Up ahead, on a hillside, a Zandalari archer rose and drew back an arrow. Tyrathan saw him and fluidly nocked his own arrow. He measured the distance, drew, and loosed his arrow with well-practiced economy of motion. The bowstring hummed. The arrow ripped and popped through broad leaves. It angled up and transfixed the troll’s neck. It entered below the jaw on one side and jutted out beneath the opposite ear.
The Zandalari’s arrow hopped from the bow, its flaccid flight ending even before the troll had raised a hand to the shaft protruding from his neck. The troll tried to look down at the arrow—an act made impossible because the more he turned his head, the more the end hid from him. Then it caught on his shoulder and his eyes widened. His mouth opened, but blood gushed instead of words. He collapsed and rolled loose-limbed down the hill.
Then war unbalanced the world.
14
Shouted orders heralded chaos, yet they were issued without panic. The Zandalari did not know panic. One squad was to head south, toward the attack; the other two were to cut the road. Arrows flew at targets unseen, not in hopes of hitting anything, but in hopes of flushing quarry.
An arrow flashed past Vol’jin’s ear within a hairbreadth of undoing the work that had sewed it back on. He shot back, not expecting a kill. The arrow hit but didn’t penetrate armor. A shout of surprise became a grunt of good fortune. The Zandalari must have thought luck was with him.
Which be not the same as having the loa favor you.
Vol’jin judged the eager lack of discipline with which the Zandalari harshly crashed through the brush. The Zandalari had, so far, met no serious opposition and had seen no organized defenses. The arrow that had hit Vol’jin’s target was little more than a toy. It was clearly not meant for war and was equally clearly of pandaren manufacture. All of the Zandalari’s experience of the enemy pointed to a serious lack of dangerous opposition.
He acknowledges no threat. His mistake.
Vol’jin, who had crouched as the troll raced down a small hill, rose and whipped the glaive up and around. The Zandalari blocked with his own sword, but late and slow. Vol’jin shifted his grip. He levered the upper blade forward, then shoved and twisted. As the Zandalari’s momentum sent him farther down the hill, the curved blade tip sunk deep into the troll’s neck. Vol’jin wrenched the tip free, opening the carotid artery in a bright fountain of blood.
The Zandalari stared at him as he fell. “Why?”
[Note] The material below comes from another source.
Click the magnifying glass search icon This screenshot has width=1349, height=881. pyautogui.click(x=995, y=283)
“Bwonsamdi hungers.” Vol’jin kicked the troll away. He stalked up the hill, slashing low to open another troll’s leg. In one motion he came up, whirling the blade around, then snapped it down, crushing the back of the troll’s skull.
That troll grunted, his eyes glassy before he fell and tumbled through the brush.
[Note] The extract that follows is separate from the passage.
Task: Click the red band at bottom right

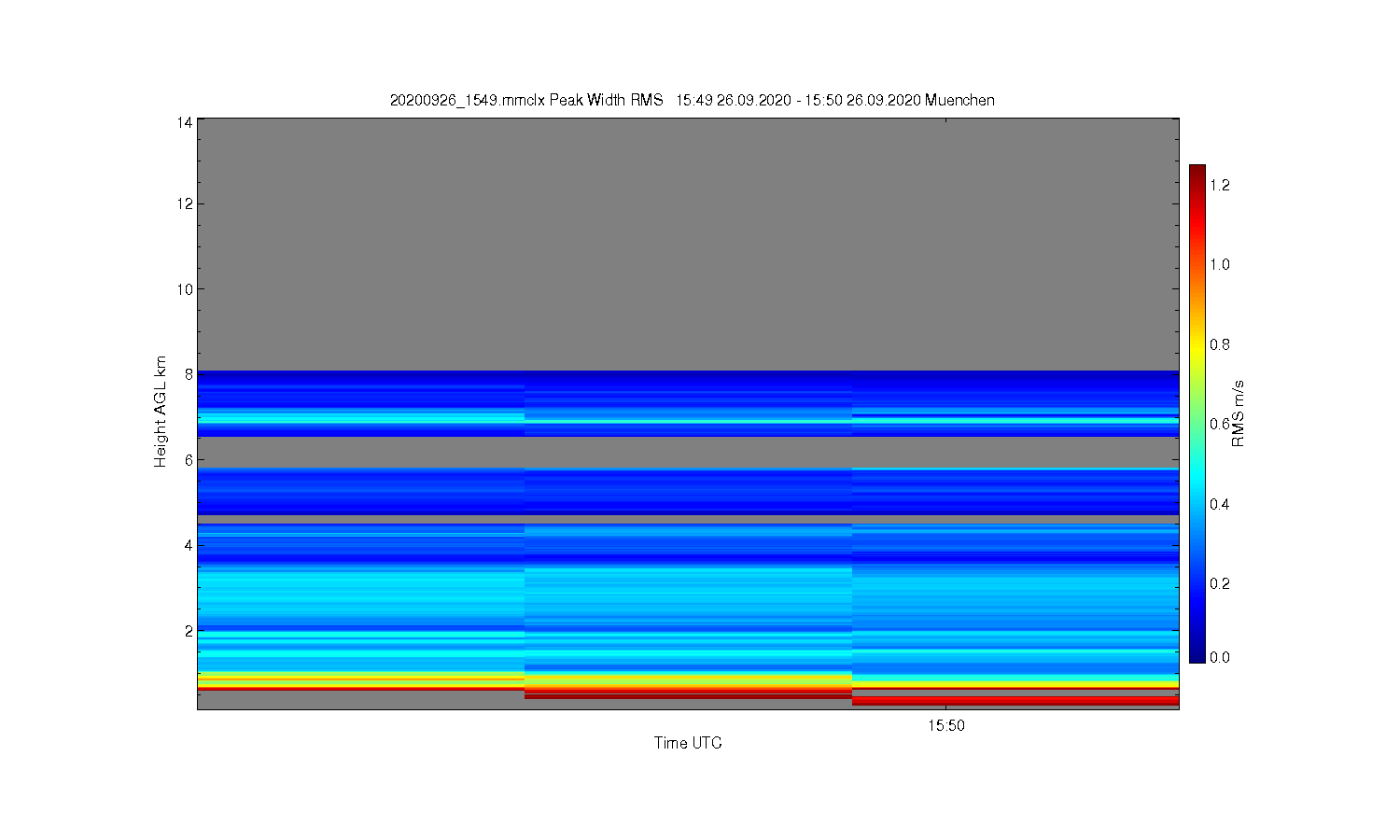Action: point(1015,699)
Vol’jin smiled in spite of himself. The tang of hot blood filled the air. Grunts and groans, screams and the clang of weapons, locked him into combat. He felt more at home there, stalking foes, than he ever would in the monastery’s peace. That realization would have horrified Taran Zhu but made the Darkspear feel more alive than he had at any time in Pandaria.
Off to Vol’jin’s right, the human hunter shot. A Zandalari spun to the ground, a black shaft with red fletching quivering his breastbone. The hunter finished the troll by stroking a knife across his throat. Tyrathan appropriated more Zandalari arrows from this kill and moved silently through the brush. He was death on tiger paws, stalking, slaying.
The monks ranged to the left and right, moving curiously with the landscape and yet apart from it. Save for the armor he wore, the one closest to Vol’jin could have been out gathering herbs. He moved outside the rhythms of battle, not yet engaged and not long to be allowed that detachment.